Review posted June 14, 2016

4

I thought this book made a very good case for economic development through pollinators, using private sector resources rather than traditional, government funded Economic Development methods. The author explained why the standard methods of recruiting outside businesses are actually counterproductive to local business development, and how local business development keeps more money recirculating in the local community. The concept of the five types of "pollinators" sounds very promising.

kmier

Review posted May 31, 2016

4

This is a great book on keeping money and resources local. If your community is not already focused on how to empower your community members to create a stronger, healthier local economy, this book is a great place to start for ideas.

sderht

Review posted May 18, 2016

5

The opposite of inviting Wal-Mart to town, which is what many rural towns could use right now. Grassroots social enterprise.

weschmidt56

Review posted April 8, 2016

5

Book was great

pgratton01

Review posted March 30, 2016

4

Shuman's years of experience give solid backing to his "Local Economy Solution." I appreciated his focus on local businesses building local communities while poking holes in the effectiveness economic development. The book is long on examples...though I gave it 4 stars because it is a little light on data.

Henry

Review posted February 22, 2016

5

First this book makes clear what shopping mall's have done to our communities then it confirms what we've long suspected about the growth of big box stores. Thankfully author Shuman then provides a life boat in that he includes numerous accounts of individuals and communities working to solve their problems locally. If I would have highlighted points of interest in this book almost every page would be covered with my marks. And finally I want to use what I learned in this book in our small town.

Nancy Straw

Review posted January 21, 2016

4

Powerball exceeded $1.5 billion last week.

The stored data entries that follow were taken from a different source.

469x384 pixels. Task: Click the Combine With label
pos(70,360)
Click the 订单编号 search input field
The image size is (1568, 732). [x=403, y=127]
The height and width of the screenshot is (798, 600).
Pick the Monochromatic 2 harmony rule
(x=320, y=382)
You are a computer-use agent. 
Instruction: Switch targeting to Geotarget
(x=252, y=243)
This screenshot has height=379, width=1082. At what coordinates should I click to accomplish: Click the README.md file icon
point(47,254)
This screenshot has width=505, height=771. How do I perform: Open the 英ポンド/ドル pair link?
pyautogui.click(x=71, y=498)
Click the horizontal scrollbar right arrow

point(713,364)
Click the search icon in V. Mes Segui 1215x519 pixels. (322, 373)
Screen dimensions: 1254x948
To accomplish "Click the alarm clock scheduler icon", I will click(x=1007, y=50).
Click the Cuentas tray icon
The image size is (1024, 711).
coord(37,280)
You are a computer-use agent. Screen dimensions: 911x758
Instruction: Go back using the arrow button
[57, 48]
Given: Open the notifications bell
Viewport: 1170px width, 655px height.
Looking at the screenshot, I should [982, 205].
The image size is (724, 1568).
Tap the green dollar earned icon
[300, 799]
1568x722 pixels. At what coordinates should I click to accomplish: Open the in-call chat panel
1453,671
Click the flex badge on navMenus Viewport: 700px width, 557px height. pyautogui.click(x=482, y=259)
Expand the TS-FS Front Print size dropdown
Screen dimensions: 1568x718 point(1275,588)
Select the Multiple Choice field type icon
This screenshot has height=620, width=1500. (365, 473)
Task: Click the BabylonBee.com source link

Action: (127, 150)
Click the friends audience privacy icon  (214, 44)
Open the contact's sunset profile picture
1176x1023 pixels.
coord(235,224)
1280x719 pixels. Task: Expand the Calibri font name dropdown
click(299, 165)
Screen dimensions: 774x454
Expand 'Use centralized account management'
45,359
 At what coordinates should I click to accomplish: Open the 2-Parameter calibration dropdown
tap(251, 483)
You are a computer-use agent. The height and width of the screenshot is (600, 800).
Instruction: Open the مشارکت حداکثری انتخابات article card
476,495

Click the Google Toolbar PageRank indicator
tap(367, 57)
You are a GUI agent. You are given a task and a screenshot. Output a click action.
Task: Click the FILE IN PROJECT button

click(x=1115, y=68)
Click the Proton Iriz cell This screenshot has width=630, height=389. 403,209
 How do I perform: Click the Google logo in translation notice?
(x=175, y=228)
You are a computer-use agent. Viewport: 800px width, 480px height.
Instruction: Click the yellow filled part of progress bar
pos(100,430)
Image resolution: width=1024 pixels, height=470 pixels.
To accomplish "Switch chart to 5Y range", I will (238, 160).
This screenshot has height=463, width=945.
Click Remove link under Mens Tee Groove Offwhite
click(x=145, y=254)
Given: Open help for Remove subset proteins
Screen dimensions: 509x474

What if you already knew four of the six winning numbers? Doesn’t that make it look more like an investment than a game of chance? In Michael Shuman’s newest book, The Local Economy Solution, he reminds us that seven out of 10 new jobs are created by small businesses and that half of all jobs in the U.S. are in businesses that employ fewer than 500 people. And, Shuman states, “99.9% of all small and medium-sized firms are locally owned.” He makes it clear that our best investment is in growing the businesses we have in our communities, if we want to help create jobs. Shuman also disputes many long-held beliefs/myths about economic development, including the need to focus on manufacturing or traded-sector businesses to bring new money into the community. This is a good read that begins with an example of the economic development “investment” made by the State of Maryland to subsidize the production of the Netflix hit, House of Cards. How the investments were negotiated and the impact on Maryland are a good lesson for everyone interested in economic development.